2007/12/01

Minotauro

Vão andar descalços pelo quintal. Comer com as mãos. Aprender a fazer bolinhas de arroz e metê-las à boca depois de mergulhadas em molhos de mil cores. Vão ver os cogumelos gigantes do espaço para cerimónias, casamentos e baptizados, Royal Paradise é como se chama, do primo Franky. Vão assistir à missa em concanim, espreitar as pulseiras de ouro das mulheres e os cabelos perfumados de jasmim. Vão conhecer a fábrica de gelo. Vão procurar o minotauro no mercado de Margão e fugir das matilhas de cães sarnosos que rondam a cidade. Vão meter os pés nos arrozais, onde há cobras e outros bichos. Vão descobrir que os macacos se sentam nos galhos do tamarindo e observam a tia Quitéria enquanto as suas mãos esguias de pianista escolhem os bagos de arroz. Vão subir à torre da Kanchanganga e dar de comer às gralhas que todos os dias vêm cumprimentar as irmãs mais bonitas de Bombaim.

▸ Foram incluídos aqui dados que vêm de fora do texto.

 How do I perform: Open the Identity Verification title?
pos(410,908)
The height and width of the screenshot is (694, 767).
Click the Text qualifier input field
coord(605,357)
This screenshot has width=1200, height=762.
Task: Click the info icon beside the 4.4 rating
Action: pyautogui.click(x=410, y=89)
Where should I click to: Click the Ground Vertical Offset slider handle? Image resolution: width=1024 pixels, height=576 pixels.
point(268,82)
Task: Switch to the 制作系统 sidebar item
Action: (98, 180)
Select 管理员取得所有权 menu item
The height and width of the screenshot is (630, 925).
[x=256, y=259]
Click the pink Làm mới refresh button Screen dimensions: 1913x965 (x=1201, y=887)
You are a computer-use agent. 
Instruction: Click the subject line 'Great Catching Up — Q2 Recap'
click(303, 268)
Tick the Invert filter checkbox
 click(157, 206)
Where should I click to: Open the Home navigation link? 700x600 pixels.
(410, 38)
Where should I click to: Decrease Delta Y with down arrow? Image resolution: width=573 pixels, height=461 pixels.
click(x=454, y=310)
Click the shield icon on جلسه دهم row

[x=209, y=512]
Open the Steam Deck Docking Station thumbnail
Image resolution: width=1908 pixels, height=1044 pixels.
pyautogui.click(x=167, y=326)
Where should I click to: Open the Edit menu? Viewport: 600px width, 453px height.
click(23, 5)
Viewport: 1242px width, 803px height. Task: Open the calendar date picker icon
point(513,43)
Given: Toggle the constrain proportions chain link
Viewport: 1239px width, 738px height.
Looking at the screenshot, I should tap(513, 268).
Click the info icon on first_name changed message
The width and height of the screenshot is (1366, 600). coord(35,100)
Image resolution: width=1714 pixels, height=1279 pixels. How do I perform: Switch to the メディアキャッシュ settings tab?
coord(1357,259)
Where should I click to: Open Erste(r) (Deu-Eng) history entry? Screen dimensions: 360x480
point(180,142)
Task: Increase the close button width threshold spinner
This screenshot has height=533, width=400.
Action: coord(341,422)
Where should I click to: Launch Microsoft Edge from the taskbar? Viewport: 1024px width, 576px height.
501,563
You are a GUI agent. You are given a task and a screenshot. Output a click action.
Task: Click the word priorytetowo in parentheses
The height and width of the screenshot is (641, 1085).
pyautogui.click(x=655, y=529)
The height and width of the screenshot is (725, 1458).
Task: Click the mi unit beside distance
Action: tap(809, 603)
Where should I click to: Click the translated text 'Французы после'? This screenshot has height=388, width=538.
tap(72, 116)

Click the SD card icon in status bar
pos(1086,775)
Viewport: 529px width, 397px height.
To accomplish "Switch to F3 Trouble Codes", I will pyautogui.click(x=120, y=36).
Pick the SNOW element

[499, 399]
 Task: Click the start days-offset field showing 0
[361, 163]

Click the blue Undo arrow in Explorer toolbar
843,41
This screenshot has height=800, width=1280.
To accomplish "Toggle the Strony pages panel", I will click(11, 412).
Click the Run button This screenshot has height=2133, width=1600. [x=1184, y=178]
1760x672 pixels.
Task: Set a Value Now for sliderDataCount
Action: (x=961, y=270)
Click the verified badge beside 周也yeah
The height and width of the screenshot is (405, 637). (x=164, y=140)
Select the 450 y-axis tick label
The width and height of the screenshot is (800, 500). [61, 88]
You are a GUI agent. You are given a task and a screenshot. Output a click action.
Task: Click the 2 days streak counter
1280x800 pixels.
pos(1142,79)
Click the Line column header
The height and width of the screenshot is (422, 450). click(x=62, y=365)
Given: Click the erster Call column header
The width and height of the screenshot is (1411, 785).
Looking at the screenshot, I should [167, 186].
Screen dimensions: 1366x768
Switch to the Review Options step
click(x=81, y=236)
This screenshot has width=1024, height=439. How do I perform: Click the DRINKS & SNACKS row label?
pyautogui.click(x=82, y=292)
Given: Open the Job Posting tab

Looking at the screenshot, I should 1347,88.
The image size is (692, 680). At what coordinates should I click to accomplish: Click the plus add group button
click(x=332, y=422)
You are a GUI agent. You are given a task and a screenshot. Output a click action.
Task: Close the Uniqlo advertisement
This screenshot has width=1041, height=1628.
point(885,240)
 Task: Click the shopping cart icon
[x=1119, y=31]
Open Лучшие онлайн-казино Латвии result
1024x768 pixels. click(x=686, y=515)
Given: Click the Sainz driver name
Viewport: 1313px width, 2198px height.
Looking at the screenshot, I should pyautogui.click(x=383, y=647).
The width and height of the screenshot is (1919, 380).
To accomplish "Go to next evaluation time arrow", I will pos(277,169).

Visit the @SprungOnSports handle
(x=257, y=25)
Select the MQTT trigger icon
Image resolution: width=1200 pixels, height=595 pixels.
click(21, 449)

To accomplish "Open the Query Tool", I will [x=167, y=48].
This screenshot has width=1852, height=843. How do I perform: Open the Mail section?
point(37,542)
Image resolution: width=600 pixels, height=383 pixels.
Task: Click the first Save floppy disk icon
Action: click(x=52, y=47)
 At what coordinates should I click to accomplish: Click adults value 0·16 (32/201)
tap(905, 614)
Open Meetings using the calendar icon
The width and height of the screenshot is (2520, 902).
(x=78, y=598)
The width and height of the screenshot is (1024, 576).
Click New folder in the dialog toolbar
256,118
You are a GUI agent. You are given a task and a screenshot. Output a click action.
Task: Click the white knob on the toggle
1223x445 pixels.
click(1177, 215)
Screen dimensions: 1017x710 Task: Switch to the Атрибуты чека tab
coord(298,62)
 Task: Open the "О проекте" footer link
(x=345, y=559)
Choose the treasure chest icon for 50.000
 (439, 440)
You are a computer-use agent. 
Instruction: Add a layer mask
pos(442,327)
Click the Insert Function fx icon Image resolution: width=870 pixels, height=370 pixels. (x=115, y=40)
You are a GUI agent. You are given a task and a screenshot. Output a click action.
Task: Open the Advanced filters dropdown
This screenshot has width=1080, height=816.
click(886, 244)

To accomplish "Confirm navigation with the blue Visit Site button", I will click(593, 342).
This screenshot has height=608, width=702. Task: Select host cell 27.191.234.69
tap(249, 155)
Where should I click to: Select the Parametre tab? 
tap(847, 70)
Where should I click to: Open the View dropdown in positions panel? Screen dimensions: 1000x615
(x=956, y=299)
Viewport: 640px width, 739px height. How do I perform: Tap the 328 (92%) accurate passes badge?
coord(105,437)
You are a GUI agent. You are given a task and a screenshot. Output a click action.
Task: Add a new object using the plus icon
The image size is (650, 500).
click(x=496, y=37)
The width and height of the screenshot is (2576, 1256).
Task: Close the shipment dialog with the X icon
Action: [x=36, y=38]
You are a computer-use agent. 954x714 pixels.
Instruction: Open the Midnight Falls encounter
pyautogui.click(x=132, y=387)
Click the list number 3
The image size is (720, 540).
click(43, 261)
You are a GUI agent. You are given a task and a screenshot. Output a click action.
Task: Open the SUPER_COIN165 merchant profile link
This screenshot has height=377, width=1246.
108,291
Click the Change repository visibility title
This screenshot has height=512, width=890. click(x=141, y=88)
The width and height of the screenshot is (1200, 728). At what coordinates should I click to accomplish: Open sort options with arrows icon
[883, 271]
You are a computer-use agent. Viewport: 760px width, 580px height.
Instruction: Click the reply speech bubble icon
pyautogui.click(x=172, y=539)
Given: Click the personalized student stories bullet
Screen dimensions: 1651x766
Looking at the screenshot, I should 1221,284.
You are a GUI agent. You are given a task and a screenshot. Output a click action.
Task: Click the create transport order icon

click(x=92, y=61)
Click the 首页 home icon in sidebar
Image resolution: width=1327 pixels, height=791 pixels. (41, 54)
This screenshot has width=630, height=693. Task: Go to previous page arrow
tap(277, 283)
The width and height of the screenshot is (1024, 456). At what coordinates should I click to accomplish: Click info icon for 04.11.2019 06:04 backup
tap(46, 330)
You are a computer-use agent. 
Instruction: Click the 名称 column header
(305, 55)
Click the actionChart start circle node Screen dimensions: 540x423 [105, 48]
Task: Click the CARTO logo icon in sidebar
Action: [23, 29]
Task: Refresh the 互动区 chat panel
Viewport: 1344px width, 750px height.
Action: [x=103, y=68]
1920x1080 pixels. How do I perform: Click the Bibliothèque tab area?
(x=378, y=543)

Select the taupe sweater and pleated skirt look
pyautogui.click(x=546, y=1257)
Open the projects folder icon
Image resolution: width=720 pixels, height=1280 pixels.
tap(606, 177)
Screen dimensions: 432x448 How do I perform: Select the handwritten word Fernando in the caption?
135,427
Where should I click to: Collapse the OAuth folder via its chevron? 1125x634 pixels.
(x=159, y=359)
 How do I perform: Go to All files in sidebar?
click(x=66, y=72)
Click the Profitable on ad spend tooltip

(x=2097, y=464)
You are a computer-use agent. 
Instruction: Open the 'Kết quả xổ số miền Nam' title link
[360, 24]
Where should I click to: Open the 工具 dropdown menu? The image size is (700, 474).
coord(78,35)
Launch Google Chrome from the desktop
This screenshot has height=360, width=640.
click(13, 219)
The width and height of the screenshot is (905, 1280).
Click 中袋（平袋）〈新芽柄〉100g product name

Lara e Elaine Noronha. Vão percorrer as ruas da cidade e tocar os cristos que vivem nas bermas. Vão estranhar os cheiros, a sujidade, a miséria. Ela não desaparece por não a olharmos. Vão mergulhar os corpos pequeninos na praia de colva onde não há turistas sauditas, nem turistas russos, só indianos passeando de mãos dadas e indianas que mergulham nas águas do Índico de sari. E um carrossel muito velho, onde peixes gigantes, de sorrisos assustadores, embalam meninos que trazem as mãos cheias de vento.

(Em breve, volto à Índia. Desta vez levo os miúdos. E se eles não gostarem? Vai ser terrível porque se os meus filhos não gostarem da Índia eu vou passar a gostar um bocadinho menos deles.)